While choirs harmonized their songs of hallelujah on Easter Sunday, and children anxiously hunted colored eggs and sweet treats to fill their baskets, and while adults busily prepared a special holiday feast, I asked Spouse to take me on a hunt for more wildflower photos. It was a hallelujah moment when the light from a partially clouded sky spread its magic against a hillside of solidified black rocks with fragile, but robust stands of California poppies.

Environment be damned, they grow and blossom — abundantly.

Photographers like this hillside. It’s juxtaposition. It’s unique. It’s a challenge to photograph because one must be mindful of traffic, mud, holes and lord knows what else to get that perfect photo.

For me this moment parallels how I feel these days:  Like a poppy seeking the sun and holding  my delicate bloom together against a hard and rocky environment.

You see, for now, I must wait.

Waiting. Waiting patiently — not my gift. 

I suppose a few of my bad temper outbursts recently come from my inability to patiently await an analysis of the CT scans and blood panel taken on April 10. That’s about two weeks ago. As one would have it, the person who makes the call of what happens next with my treatment for uterine carcinosarcoma was “out of the office” and I’ll assume  probably for holiday time off. And I can’t grumble about someone who deals with people like me in battle with a challenging form of cancer doesn’t need some time off. Oncologists don’t always win the cancer battle. And oncologists who deal with challenging cancers hold an even smaller score card.

Yet! Yet I must wait to find out if “..cycle 6 of carboplatin and paclitaxel” brought this metastatic endometrial carcinosarcoma to its end.
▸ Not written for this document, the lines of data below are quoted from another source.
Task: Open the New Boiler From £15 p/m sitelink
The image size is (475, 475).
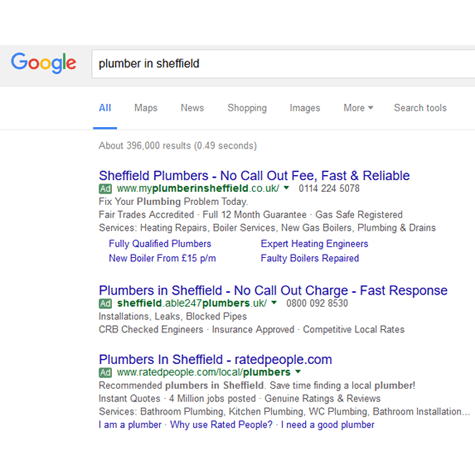Action: (162, 258)
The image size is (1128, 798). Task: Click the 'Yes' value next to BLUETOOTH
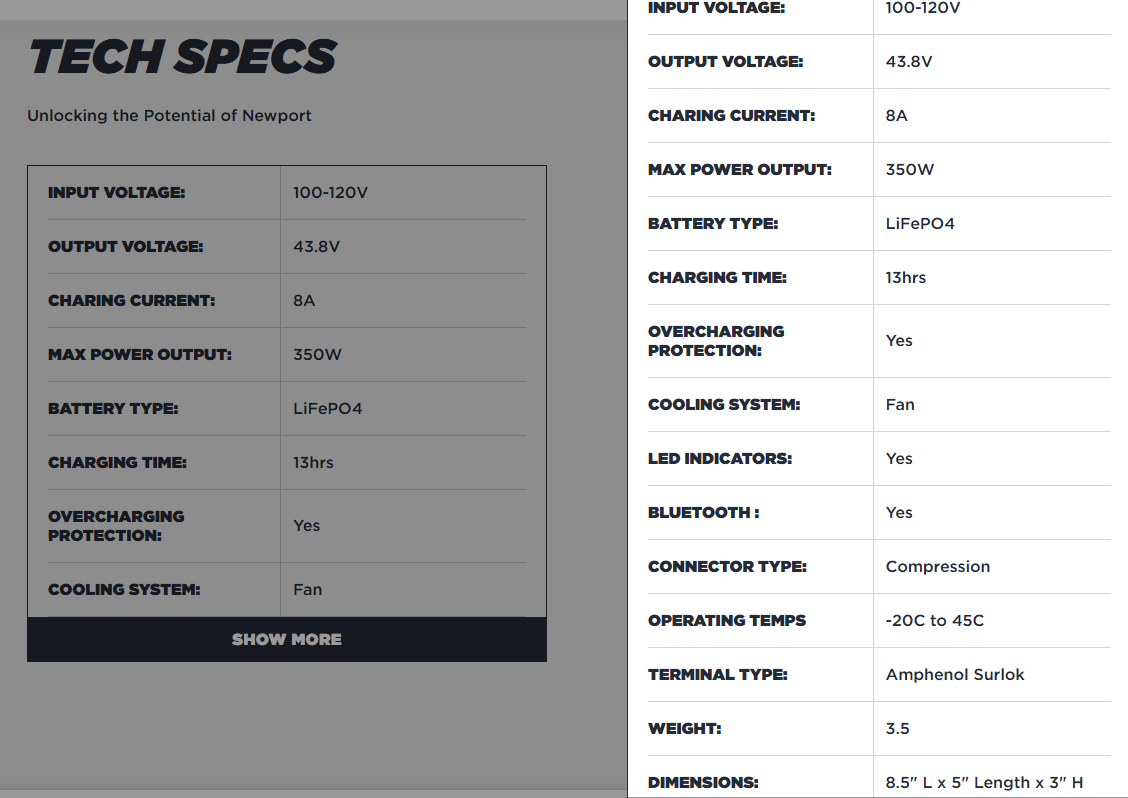pos(899,512)
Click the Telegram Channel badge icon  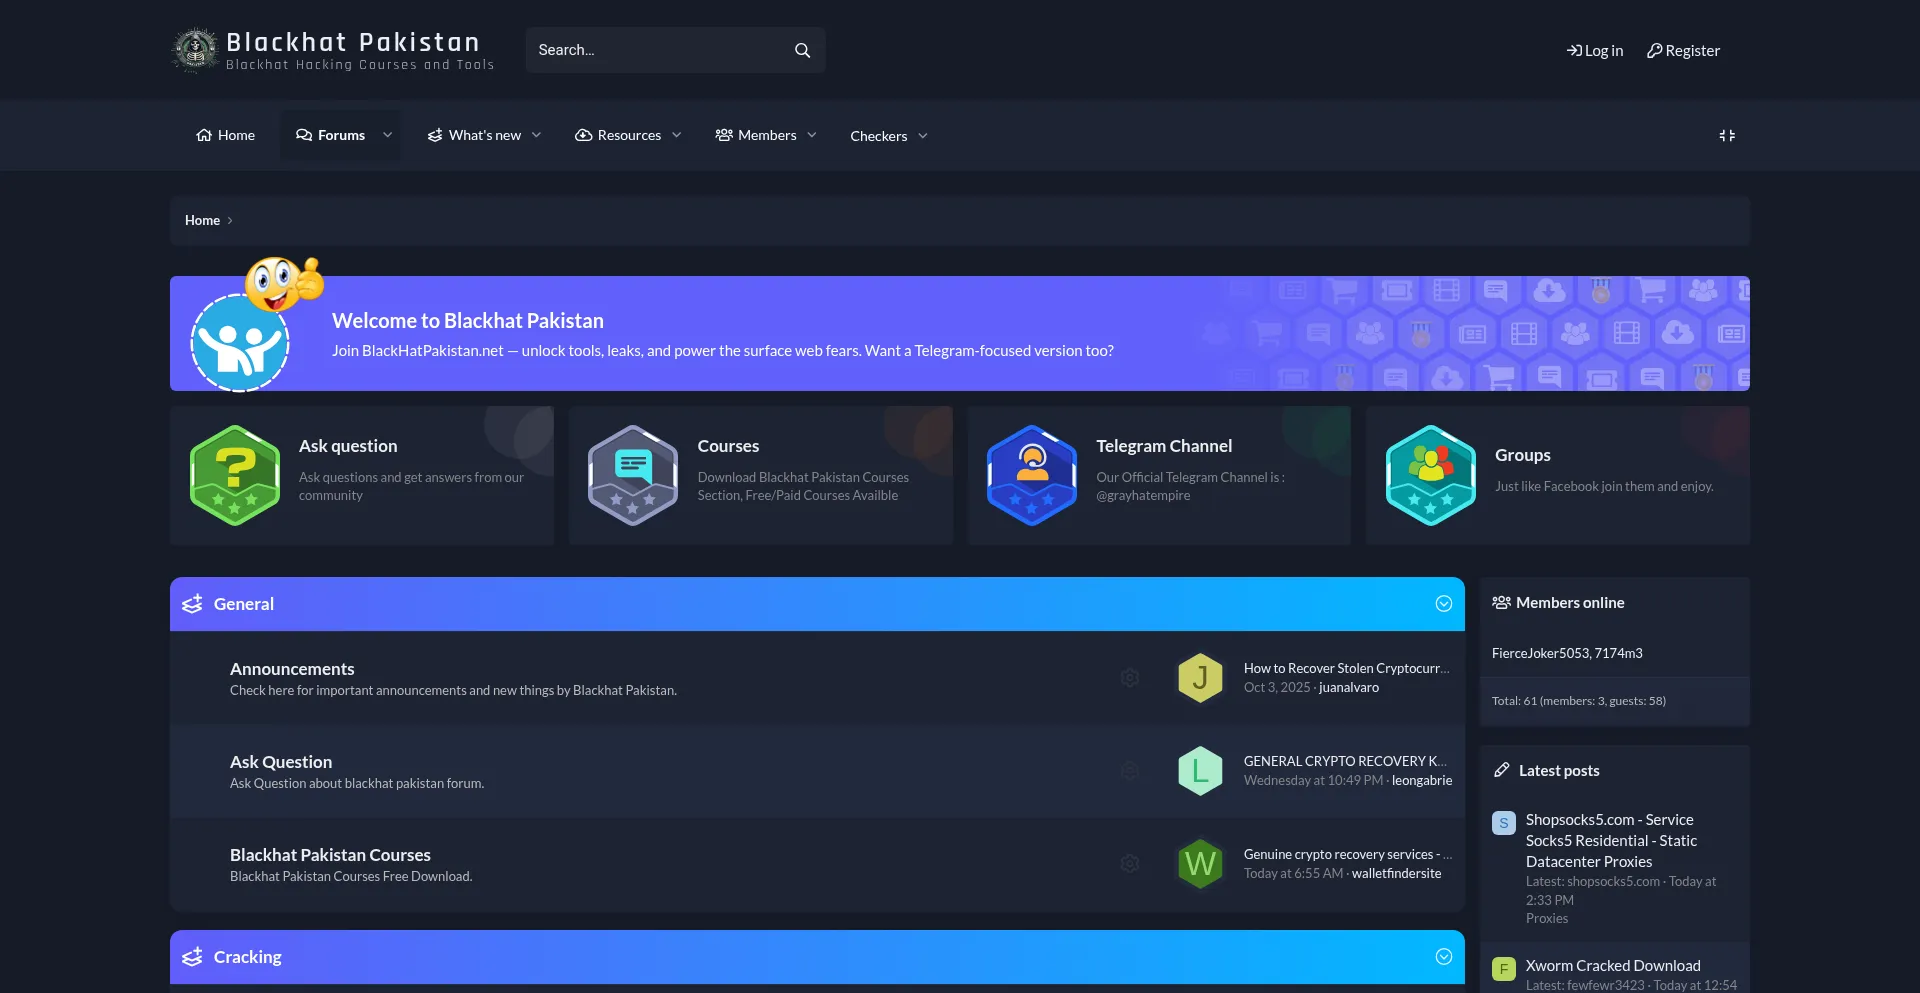click(x=1032, y=475)
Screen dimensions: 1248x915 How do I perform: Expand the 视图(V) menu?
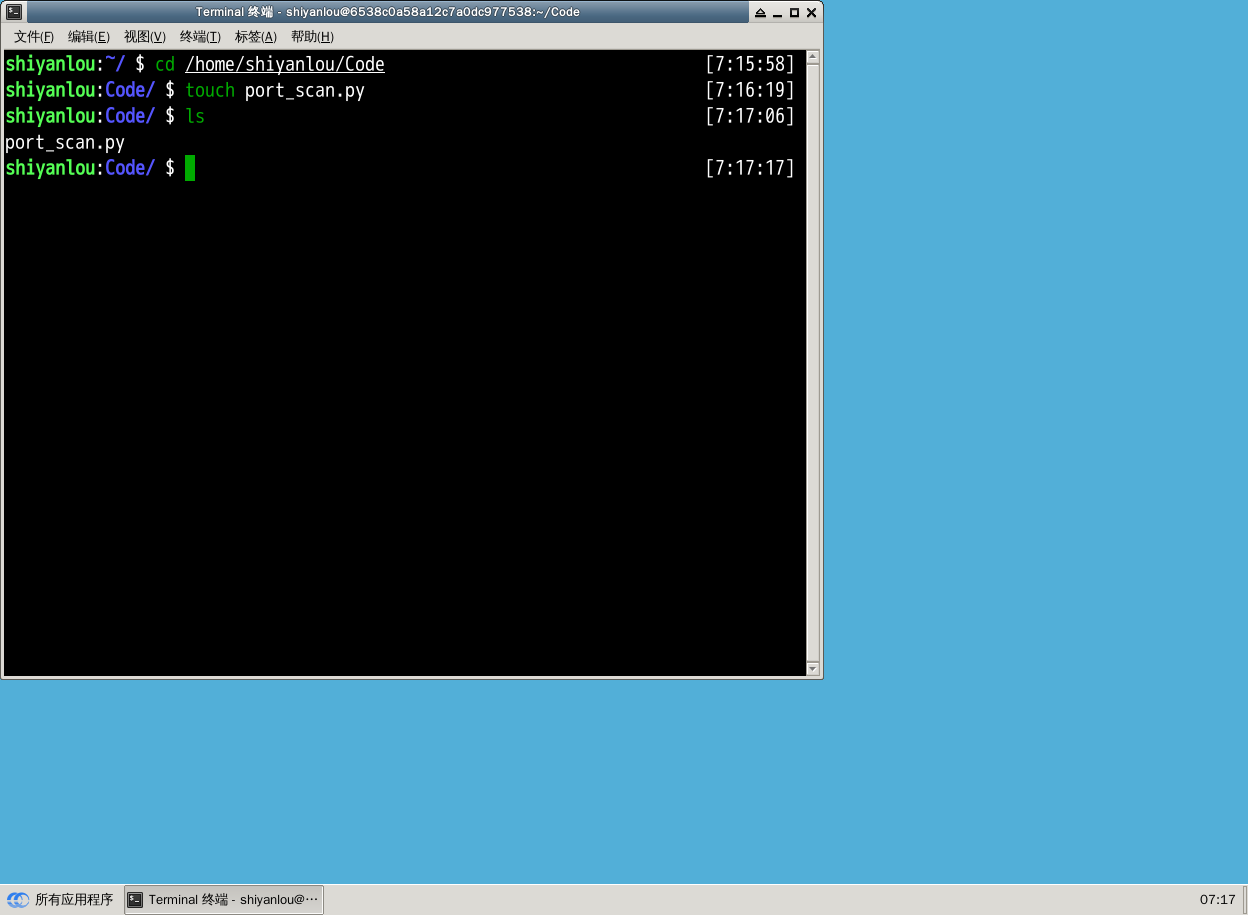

The likelihood is that the chemo slowed down the progress of this aggressive sarcoma, but not its execution. 

So inside my overly imaginative head I worry, 

• If there’s no chemical warfare going on inside of me now, does this give power to the enemy to return, like a group of radical terrorists looking for an opening to kill?
• Every time I feel a twitch in my lower torso I wonder if the original prognosis of a two-year quality of life was spot on.
• If the chem-warfare has reduced the enemy to withering masses, is surgery my next option? 
• OMG! what will my abdomen look like with more scars? 
• Well, that doesn’t really matter because I’ll never be seen in a bikini ever, ever, ever again in my life.  But I still can’t look for very long at the mirrored reflection of the long scar from the 2018 “Lymph node, bilateral pelvic, dissection; lymph node, bilateral aortic, dissection; uterus, bilateral fallopian tubes and ovaries, hysterectomy and bilateral salpingo-oophorectomy,” surgery — not to mention the second “belly button” hole from this year’s G-tube insertion; all topped off with breast surgery scaring from 2004. 
• Am I feeling sorry for myself? Not really. Just horrified when I think about it.
• Will radiation be administered?
• Or do we go directly to a clinical trial? 
• And what will a clinical trial entail? 
• How will I manage my non-medical life with my in-treatment life, that requires rest for me, and absolutely EVERYTHING else weighing on Spouse and family? 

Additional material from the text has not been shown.